Plotting many series together in a heatmap can show highly correlated series very clearly.

I did this offline, dumping the whole training set to ~145 PNG files 1000 pixels high each, then browsed them with an app... There are around 49000 page titles and hundreds of shared patterns between them all - sorting by the "Page" column is a good first start at finding correlated series.

Here are some of the highlights, patterns that really stand out.

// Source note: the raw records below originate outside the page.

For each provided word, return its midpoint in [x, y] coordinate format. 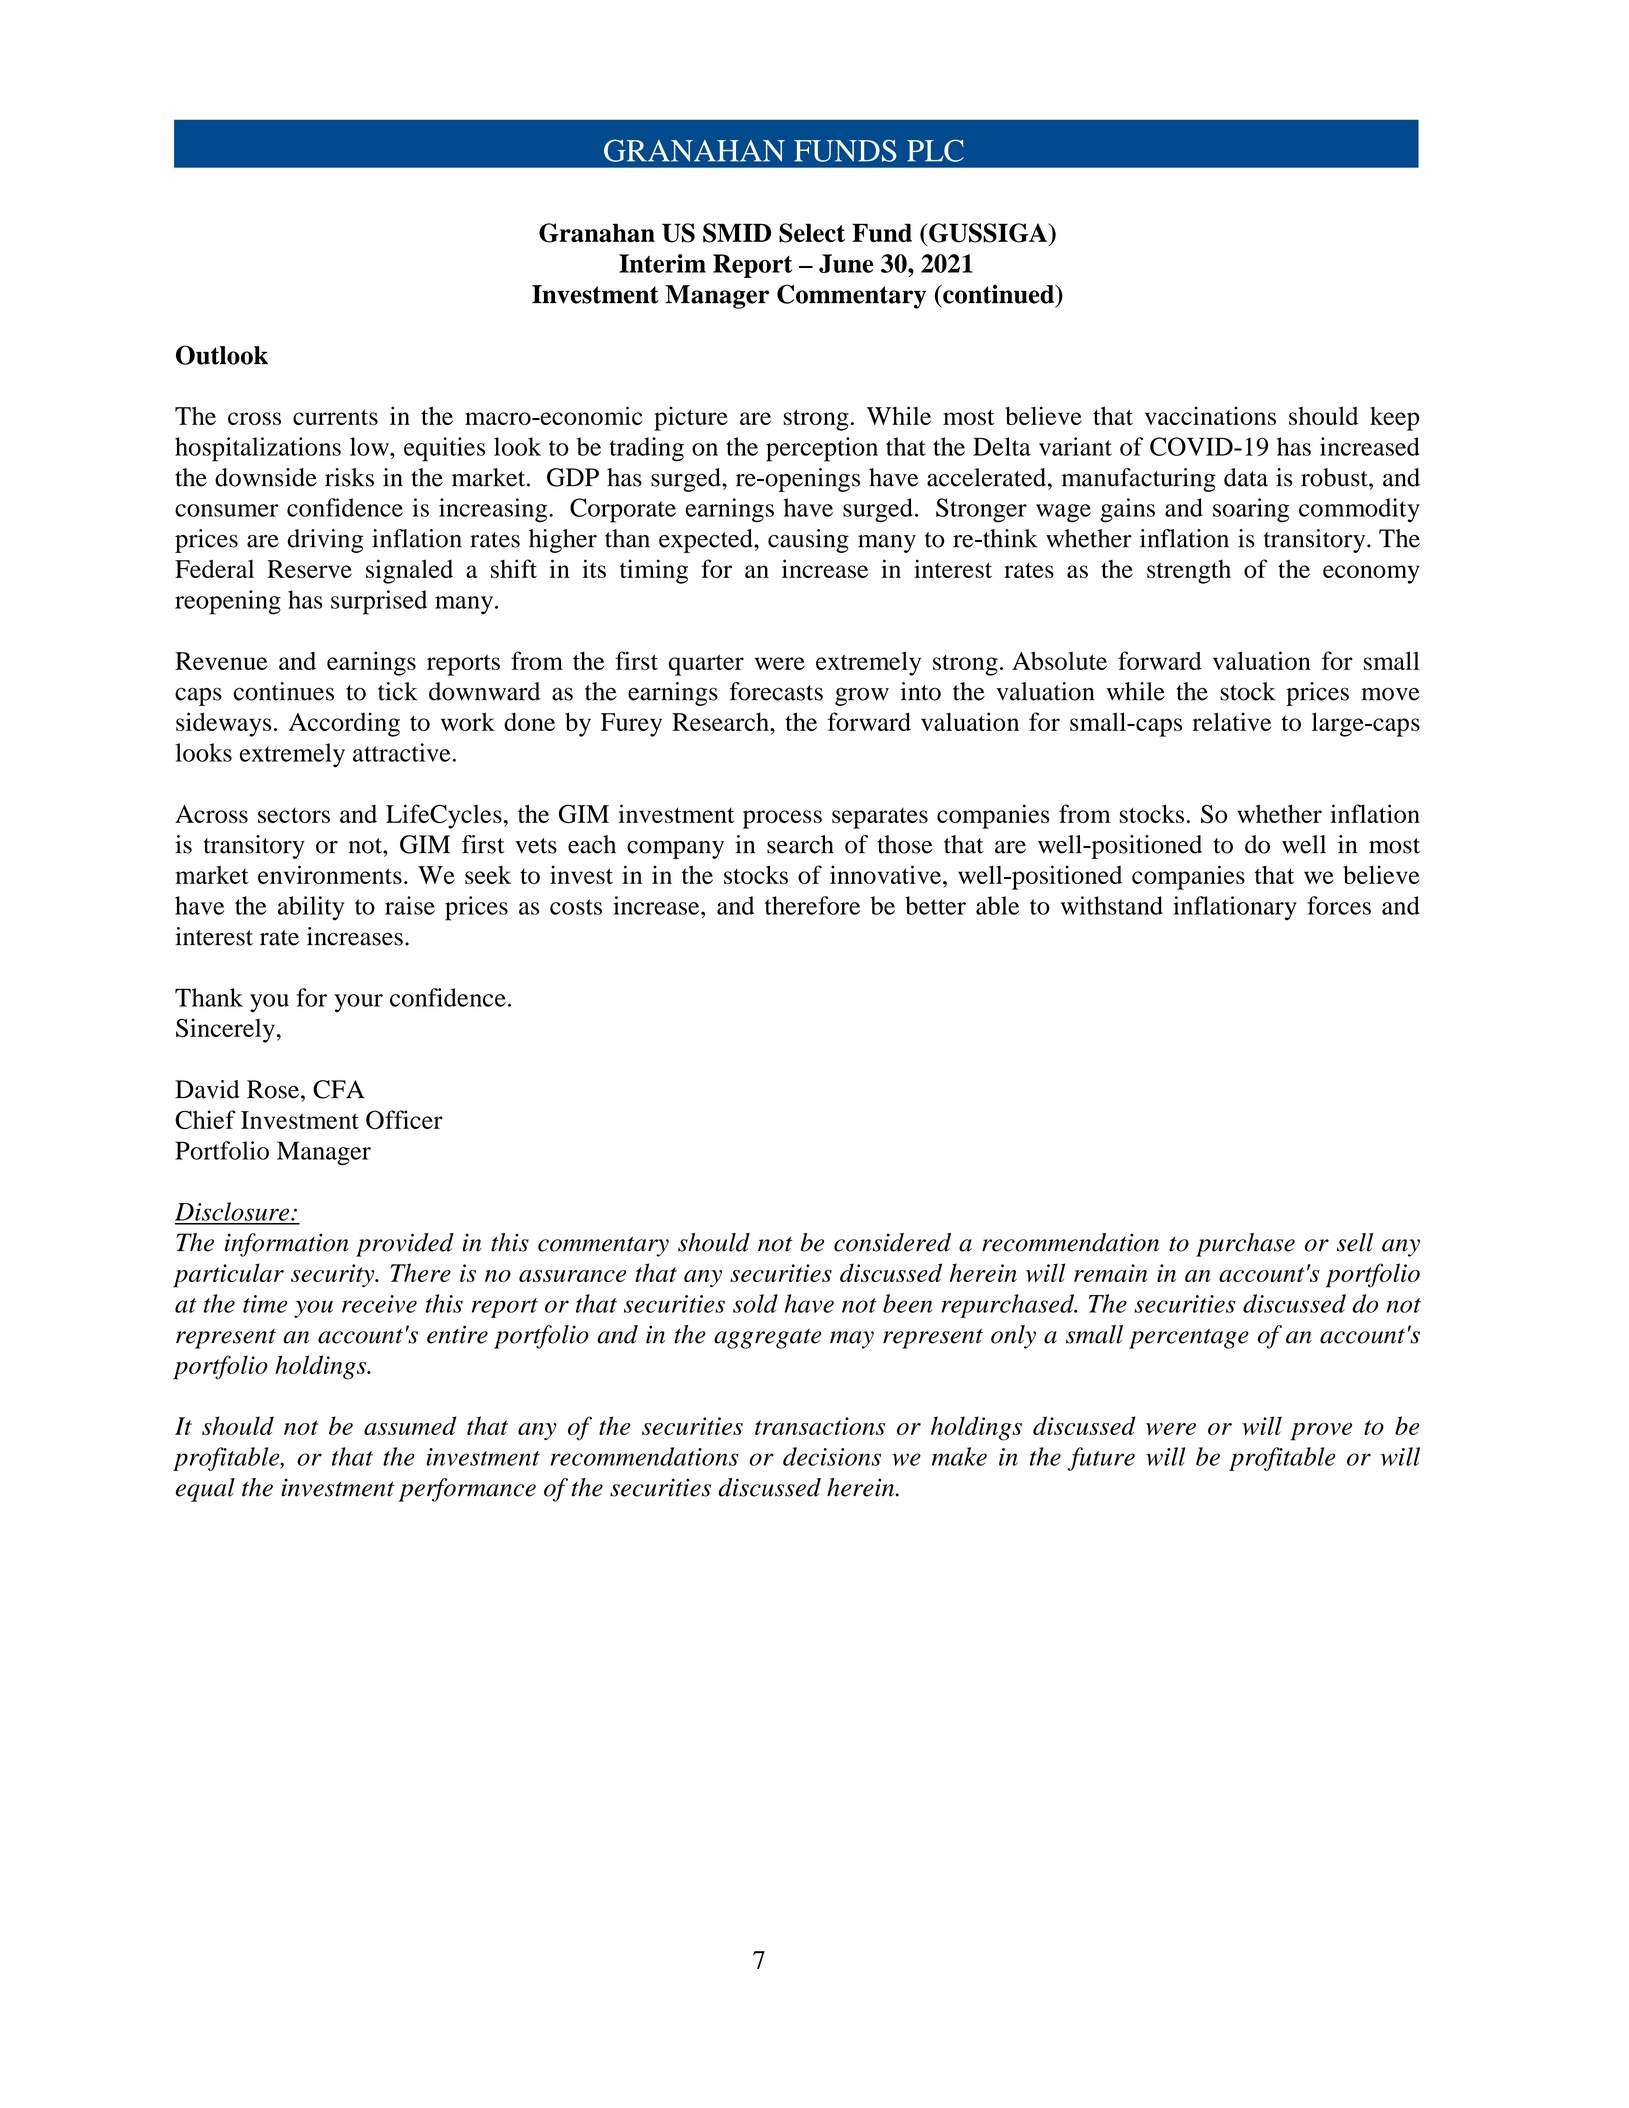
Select [812, 233]
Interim [662, 263]
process [782, 819]
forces [1339, 905]
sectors [294, 815]
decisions [832, 1456]
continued [999, 294]
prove [1321, 1432]
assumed [410, 1425]
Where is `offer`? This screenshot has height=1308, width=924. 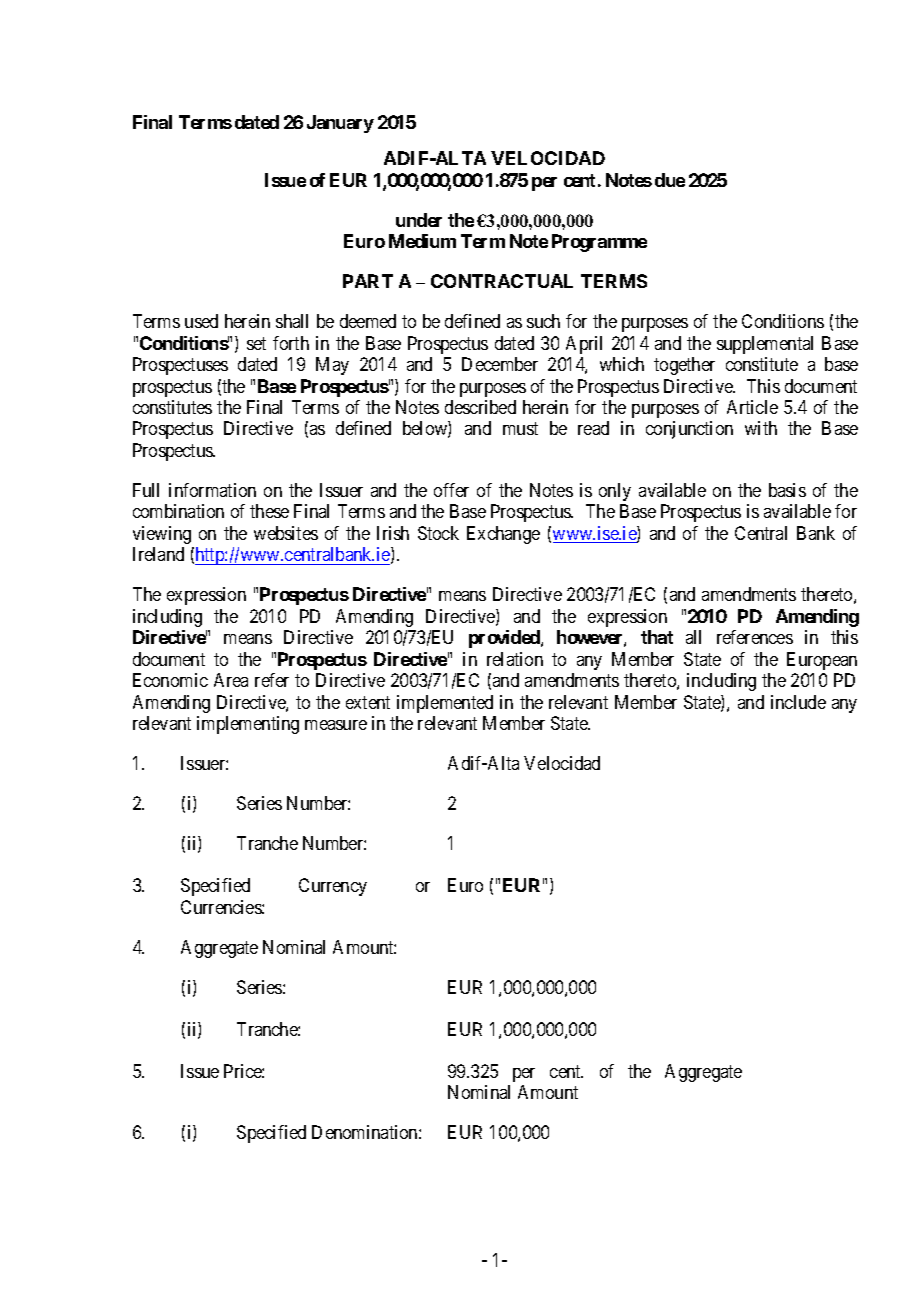
offer is located at coordinates (451, 490).
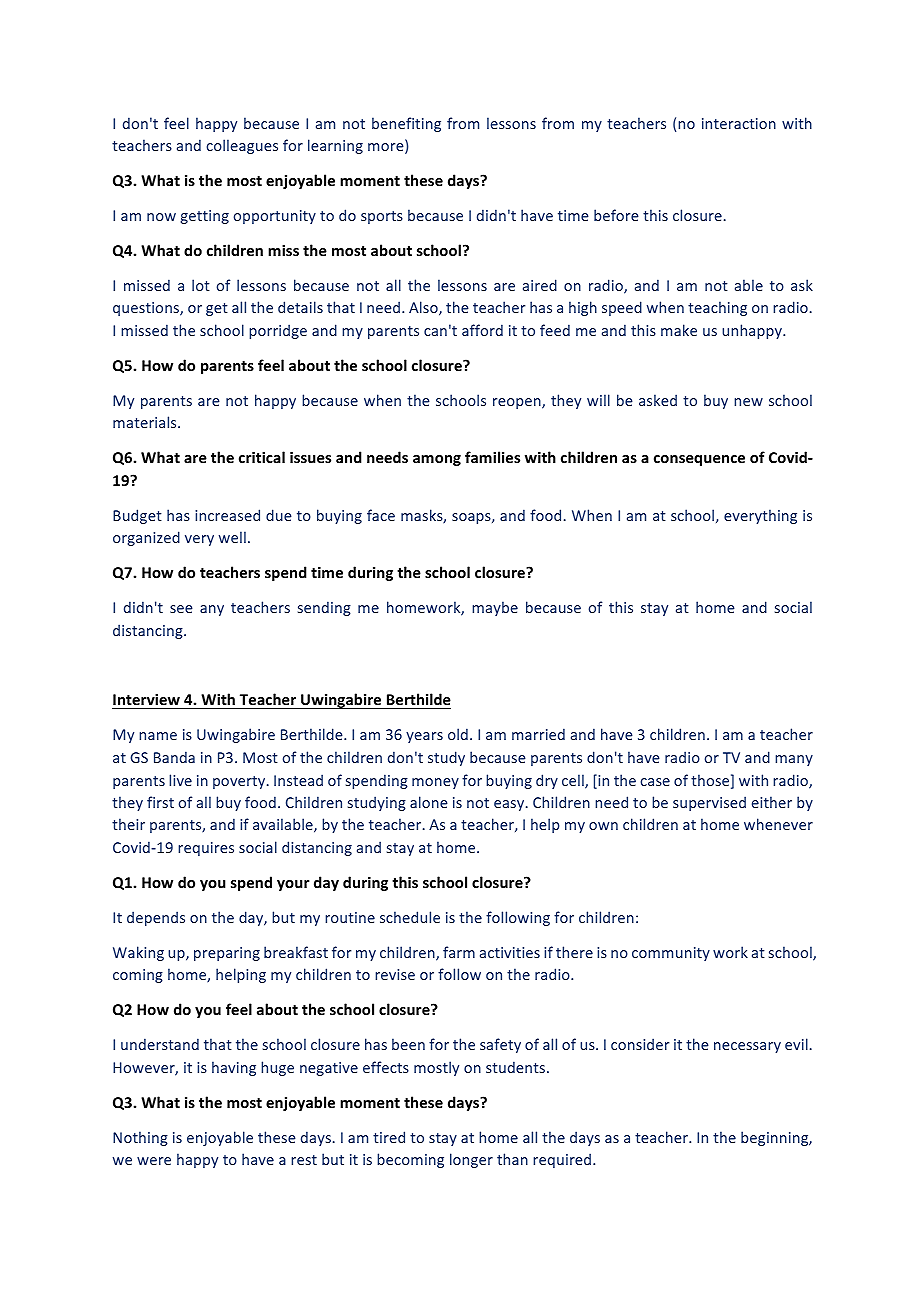 The height and width of the screenshot is (1308, 924). I want to click on were, so click(154, 1161).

Heatmaps are good for a general overview, but I cannot find a good way to see the page titles alongside the graphics, so quite limited. Some of them make good guessing games ;)

In [None]:
import numpy as np
import pandas as pd
import gc, os, sys
import matplotlib.pyplot as plt
import matplotlib.dates as mdates
%matplotlib inline

In [None]:
def dtypes():
    train = pd.read_csv("../input/train_2.csv", index_col='Page', nrows=2)
    return {c:np.float32 for c in train.columns}

In [None]:
train = np.log1p(pd.read_csv("../input/train_2.csv", index_col='Page', dtype=dtypes()))
train.columns = train.columns.astype('datetime64[ns]')
train.fillna(0, inplace=True)
train.sort_index(inplace=True)
train.head()

In [None]:
def save_plot(fname, df):
    dat = df.values
    dat = (dat / np.max(dat)) * 255.
    print (fname, np.min(dat), np.max(dat))
    imageio.imsave(fname, dat.astype(np.uint8))

#save_plot('testplot.png', train.loc[stats.sort_values('sum').tail(900).index])

In [None]:
def substr(s):
    return train.loc[train.index.str.contains(s)]

def substrs(l):
    return pd.concat((substr(s) for s in l))

In [None]:
# Change the palette for whole notebook here...
cmap = 'magma'

def show_plot(df):
    dat = df.values
    dat = (dat / np.max(dat)) * 255.

    fig, ax = plt.subplots()
    fig.set_size_inches(18, 8)
    ax.xaxis_date()
    ax.yaxis.tick_left()
    ax.grid('off')
    cols = df.columns
    x_lims = [ cols.min(), cols.max() ]
    x_lims = mdates.date2num(x_lims)
    y_lims = [0, df.shape[0]]
    plt.imshow(dat, cmap=cmap, aspect='equal', extent=[x_lims[0], x_lims[1],  y_lims[0], y_lims[1]])
    date_format = mdates.DateFormatter('%y-%m-%d')
    ax.xaxis.set_major_formatter(date_format)
    plt.show()

def show_plot_for_index(idx):
    print(idx)
    show_plot(train.loc[idx])

In [None]:
show_plot(train.loc[train.index.str.startswith('API:')])

In [None]:
train.max(1).describe()

In [None]:
show_plot(train.loc[train.index.str.contains('Olympic')])

In [None]:
show_plot(train.loc[train.index.str.contains('Super_Bowl')])

In [None]:
show_plot(train.loc[train.index.str.contains('Special:WhatLinksHere')])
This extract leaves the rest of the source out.